When you are done, you can clean up by dropping the clone as you would any database, by using the DROP DATABASE or DROP KEYSPACE command. The clone is deleted, along with any post-compaction uncompacted files from the original database.

## Best practices

Although creating a clone database is quick and initially doesn't take up much added disk space as no data is copied, a clone does create an independent set of logical tablets. Increasing the number of tablets can cause:

- Higher CPU usage due to the additional tablets
- Increased memory consumption from the extra tablets
- Increased disk use after compaction of either the clone or the original database. This is because both original and post-compaction data files must be kept on disk for access by whichever database did not do the compaction. For example, if compaction is performed on the original database, new compacted files are generated which serve reads for the original database. The old data files are retained on disk to serve reads for the clone database. Whenever the clone or original database is deleted, the cluster only cleans the unused data files.

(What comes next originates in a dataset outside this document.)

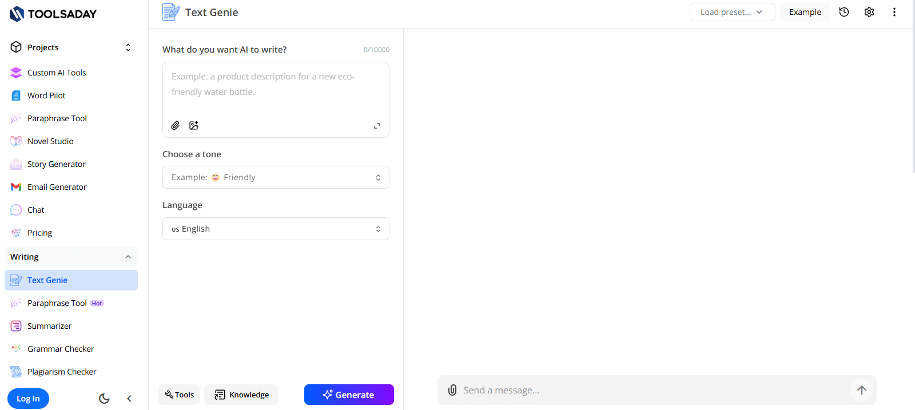Collapse the left sidebar with the arrow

If you have [tablet limits](../../../architecture/docdb-sharding/tablet-splitting/#tablet-limits) set, and you are at or have exceeded the limit, you cannot create clones. If you hit or exceed the limit due to tablets that a clone is creating, then operations on the clone will fail. See issue {{<issue 22338>}}.

## Limitations

- Cloning to a time before dropping Materialized views is not currently supported. See issue {{<issue 23740>}}.